#### Task statement
Should any entry include an image, skip the image and copy the entry exactly.

#### Data extracts
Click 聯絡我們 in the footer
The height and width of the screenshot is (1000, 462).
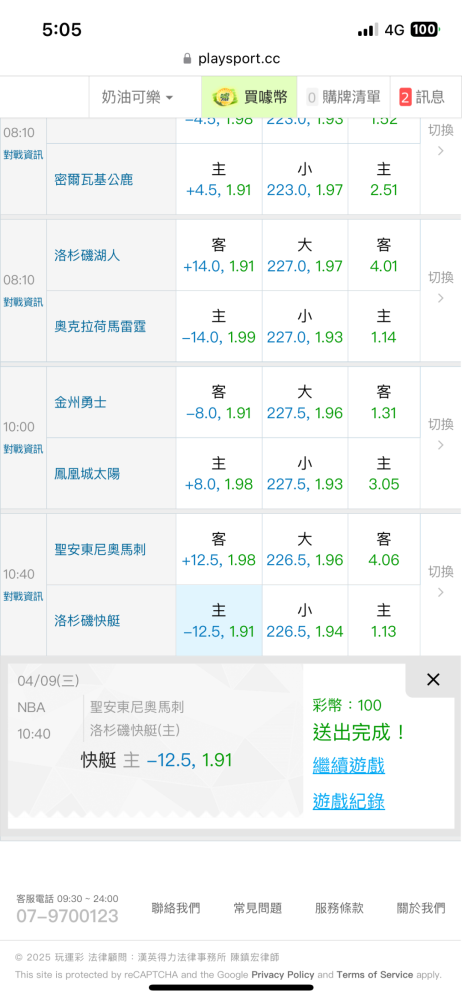click(175, 908)
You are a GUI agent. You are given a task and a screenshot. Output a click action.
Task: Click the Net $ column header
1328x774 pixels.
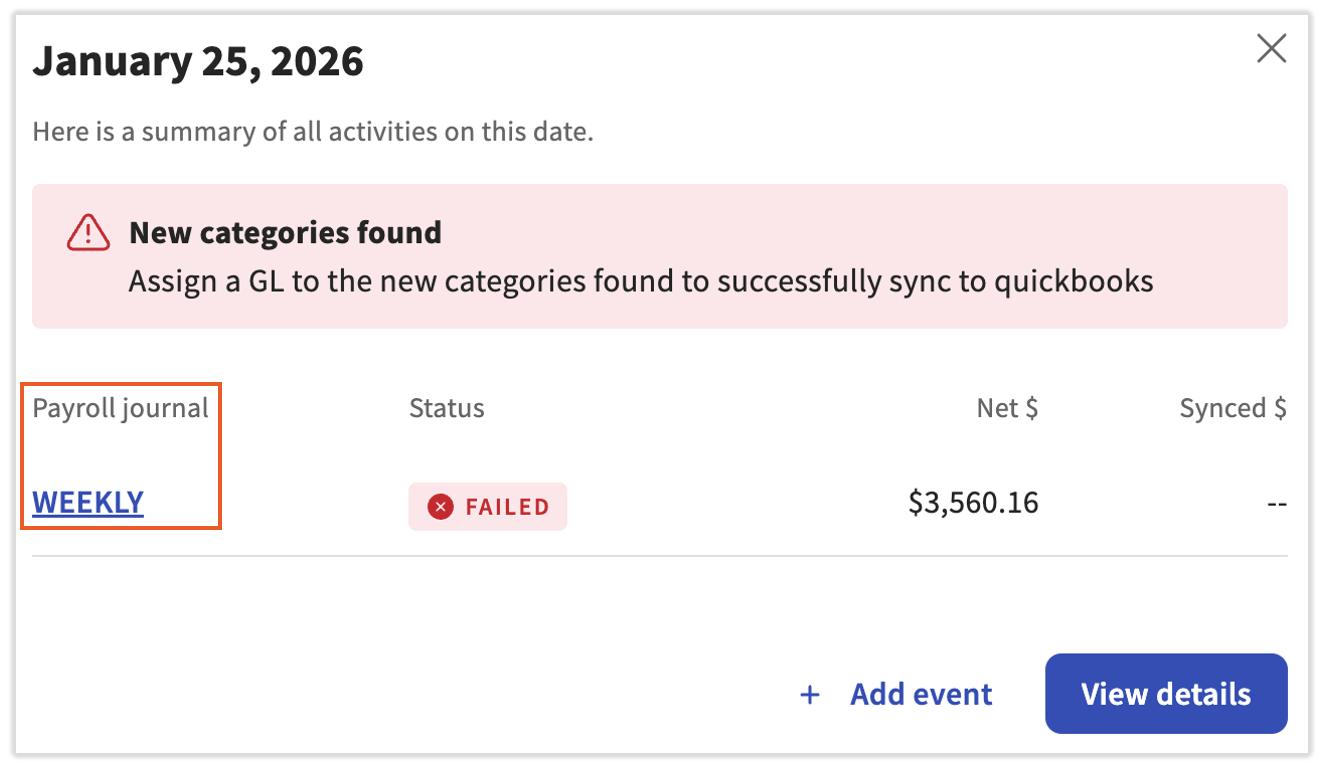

#### Output for this exercise
Click 聯絡我們 in the footer
The height and width of the screenshot is (1000, 462).
click(175, 908)
You are a GUI agent. You are given a task and a screenshot. Output a click action.
Task: Click the Net $ column header
1328x774 pixels.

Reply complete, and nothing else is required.